Here’s a typical scene that takes place in our house…
Danny and I will have a night off or maybe a couple of hours on a Friday afternoon before the kids get home from school and I’ll say, “Want to make popcorn and watch something?”
“Sure, you choose.”
“I’m making the popcorn. You pick something out. I don’t care what we watch.”
He looks at me like I’ve lost my mind and responds, “No way! You hate everything I ever turn on. Either you choose or we do something else.”
He takes the remote and literally puts it in my hand. I give in and proceed to watch the previews of about a dozen movies before turning off the tv. “Looks like they haven’t made anything good this year,” I call over my shoulder, to which he rolls his eyes and starts thinking of a new plan.
Danny calls me his story snob. I love good storytelling which also creates some pretty high expectations when I watch a movie or a read a book. Over the years, Danny has tried to figure out what it is I’m looking for. He likes details so it’s not enough for him to know that I don’t like something, he wants to know why.
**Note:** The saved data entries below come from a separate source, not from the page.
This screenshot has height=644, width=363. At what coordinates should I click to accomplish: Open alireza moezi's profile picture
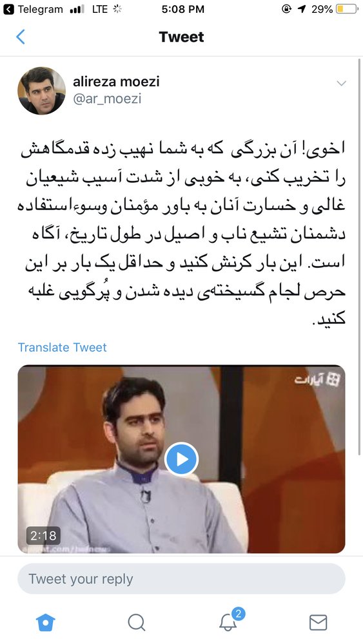point(41,91)
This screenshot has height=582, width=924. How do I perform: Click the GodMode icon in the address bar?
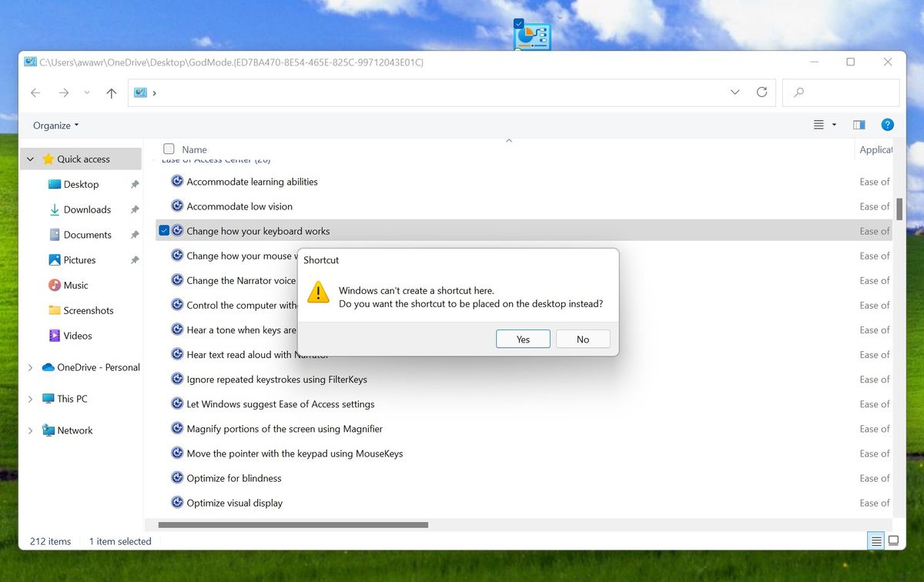pyautogui.click(x=142, y=92)
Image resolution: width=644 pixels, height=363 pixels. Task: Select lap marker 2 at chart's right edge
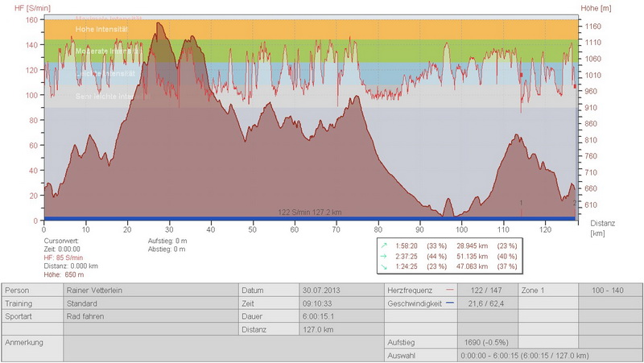(574, 204)
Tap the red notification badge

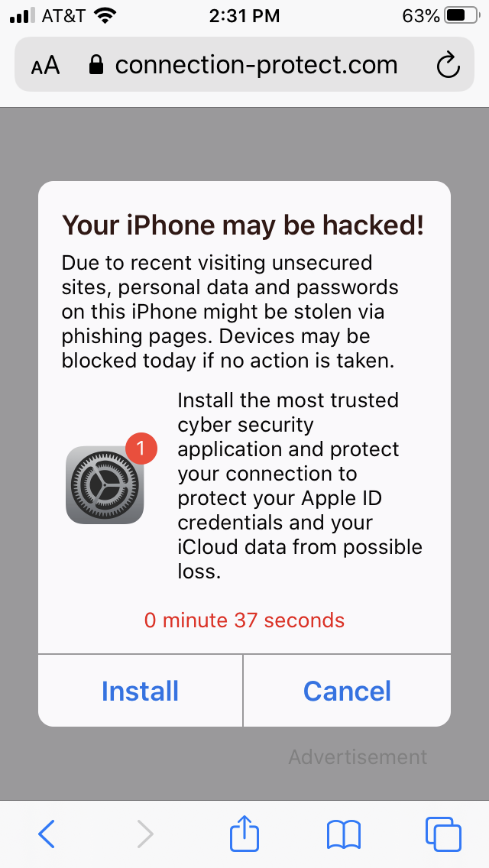coord(141,447)
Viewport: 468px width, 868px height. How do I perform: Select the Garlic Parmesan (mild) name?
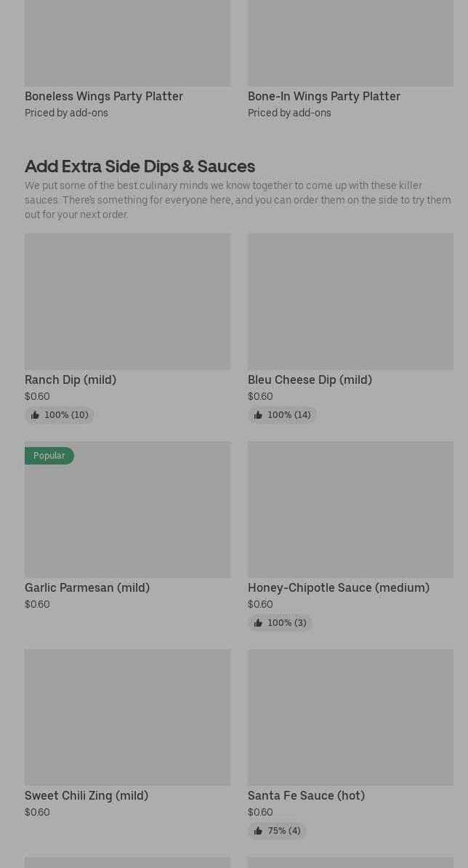coord(87,587)
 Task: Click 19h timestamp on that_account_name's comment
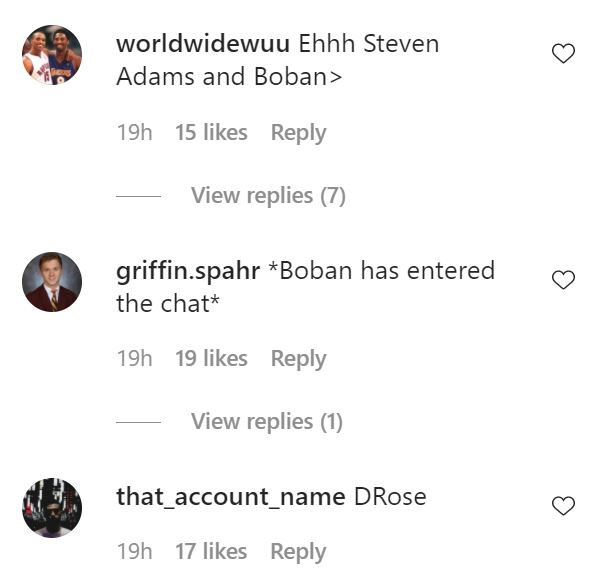point(134,551)
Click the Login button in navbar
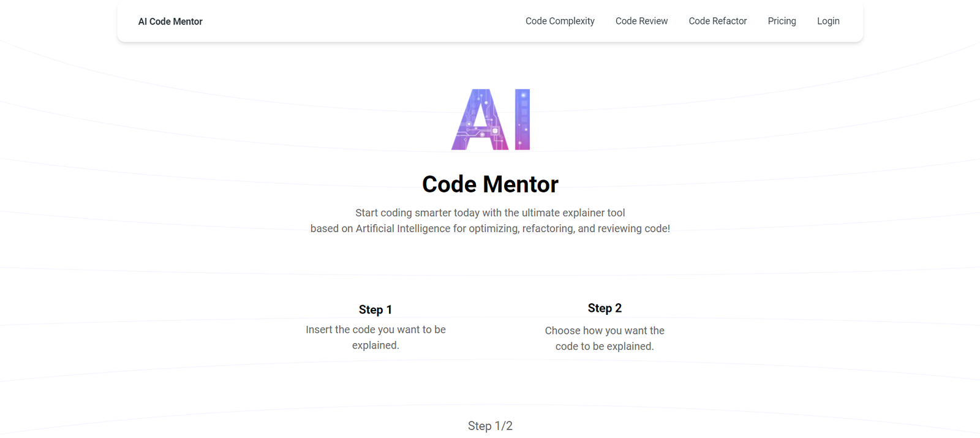Image resolution: width=980 pixels, height=438 pixels. coord(828,21)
For the fun of it, I thought I’d share my list with you. See what you agree/disagree with and if there is anything you might add.
I want to know the story is taking me somewhere. It can’t just be entertainment for entertainment’s sake. There needs to be some depth or I feel like I’m wasting my time.
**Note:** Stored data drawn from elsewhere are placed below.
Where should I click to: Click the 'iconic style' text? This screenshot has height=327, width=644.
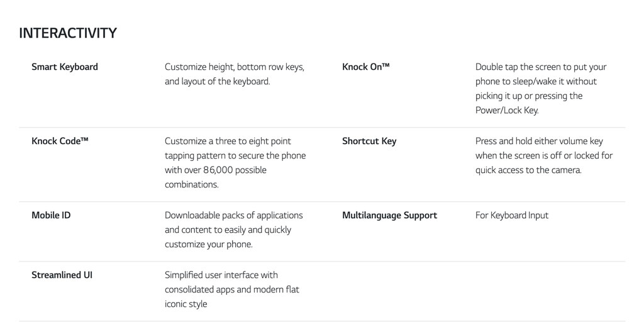click(x=186, y=304)
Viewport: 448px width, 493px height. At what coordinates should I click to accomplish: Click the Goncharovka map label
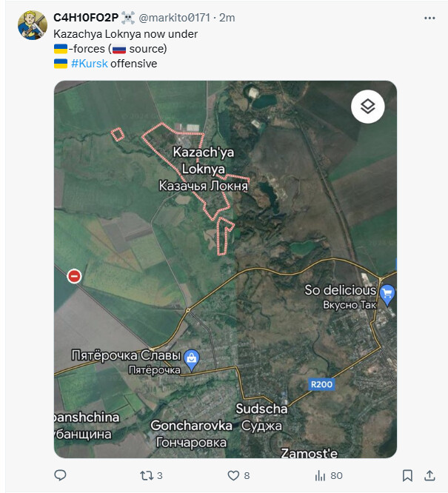[x=188, y=426]
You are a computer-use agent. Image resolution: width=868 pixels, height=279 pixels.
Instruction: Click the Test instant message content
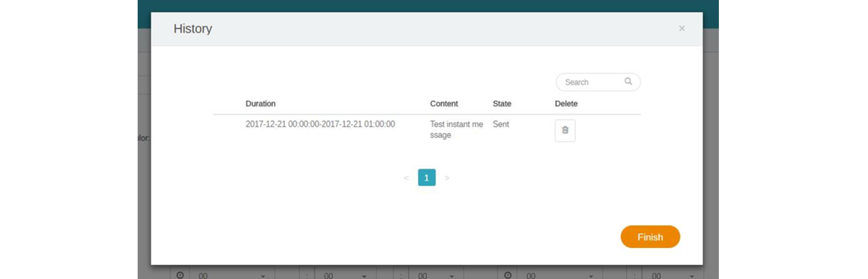(x=456, y=129)
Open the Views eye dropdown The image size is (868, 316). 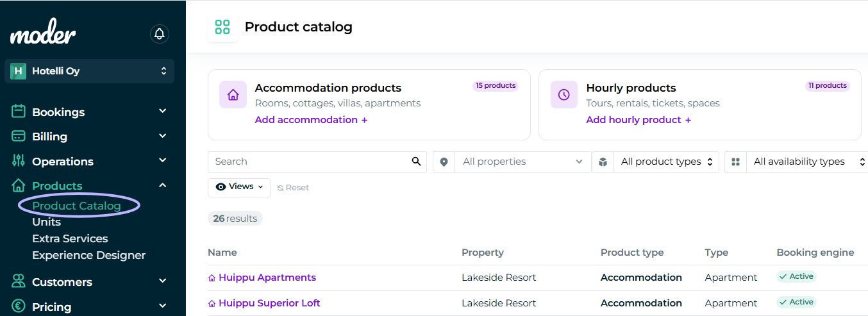[x=239, y=187]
My only concession is superhero movies. Throw a lot of action together with some witty lines and intriguing super powers and we’ll buy tickets.
You might think I watch all the feel good movies after my first point but I actually don’t. The problem is that cheesy lines make my skin crawl like I’m trapped in a glass box full of spiders. I. CAN’T. HANDLE. IT.
I’m not talking about fantasy or science fiction. The setting and plot can be on the crazy side but the characters have to act like real people.
I’m the person who continually guesses where the plot is going. What really drives my husband crazy is that I will talk about all the different ways the plot should have developed if I’m not satisfied with the ending. It’s not that I need a ton of crazy twists and turns but I don’t want to be able to leave the room and have it not actually matter when I return.
The best stories have characters that I can identify with. They don’t have to look or dress or have anything in their world that is the same as me but I have to be able to feel what they feel. If the story doesn’t zoom in close enough for me to empathize on some level then I usually turn it off before it is even half over.
I read a lot of non-fiction that challenges me to grow and gives me tools to do it. A good story can accomplish the same thing with more impact because it grabs our emotions and paints a vivid picture. Give me characters who overcome great odds, dig down deep and discover more inside than they knew, or wake up to the realization that they are part of something bigger than themselves. Tell me a story that will set my soul on fire.
That’s my list. Now you know my secrets. For the record, I will be at Beauty and the Beast when it comes out because Belle is a princess with a library. It feels right. Besides, I love Tale As Old As Time (and this version, sang by four-year-old Claire Ryann, was actually filmed right here in Spokane).
Your turn, what do you look for in a story?